Juru Bicara KPK, Budi Prasetyo, menyatakan bahwa pencabutan paspor Harun Masiku bertujuan agar tersangka tidak dapat leluasa bepergian, baik di dalam maupun luar negeri. Ia menegaskan bahwa langkah ini penting untuk melacak keberadaan Harun yang hingga kini masih masuk dalam daftar pencarian orang (DPO).
“Kami mencabut paspor Harun Masiku agar dia tidak bisa keluar dari negeri ini, atau jika sudah di luar negeri, bisa lebih mudah kami lacak,” kata Budi Prasetyo, Rabu (6/8/2025).
Meskipun demikian, Budi menambahkan bahwa KPK masih memverifikasi waktu pasti pencabutan paspor Harun Masiku. Pihaknya akan memastikan apakah langkah tersebut bersamaan dengan penetapan status DPO atau setelahnya.
“Kami akan cek detail waktunya. Karena dalam proses pencarian DPO seperti Harun Masiku, kami butuh strategi dan instrumen yang tepat agar pencarian efektif,” ujarnya.
KPK hingga kini terus melacak keberadaan Harun Masiku. Mereka bekerja sama dengan lembaga penegak hukum lain yang memiliki kewenangan dalam proses pencarian. Terutama setelah pencabutan paspor Harun Masiku.
Harun Masiku menjadi buronan sejak 17 Januari 2020 dalam kasus dugaan suap terkait pergantian antarwaktu (PAW) anggota DPR RI periode 2019–2024. Ia bersama Saeful Bahri memberi suap kepada mantan Komisioner KPU Wahyu Setiawan dan Agustiani Tio Fridelina dari Bawaslu RI.

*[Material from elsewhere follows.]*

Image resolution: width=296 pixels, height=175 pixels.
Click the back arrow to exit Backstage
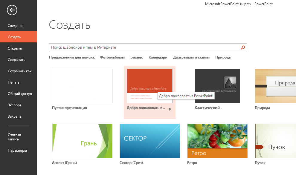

Sejak kasus mencuat, Harun tidak pernah hadir memenuhi panggilan penyidik hingga akhirnya ditetapkan sebagai buron. Dalam pengembangan kasus itu, KPK juga menetapkan dua tersangka baru, yaitu Sekjen PDI Perjuangan Hasto Kristiyanto dan advokat Donny Tri Istiqomah, pada 24 Desember 2024. (*)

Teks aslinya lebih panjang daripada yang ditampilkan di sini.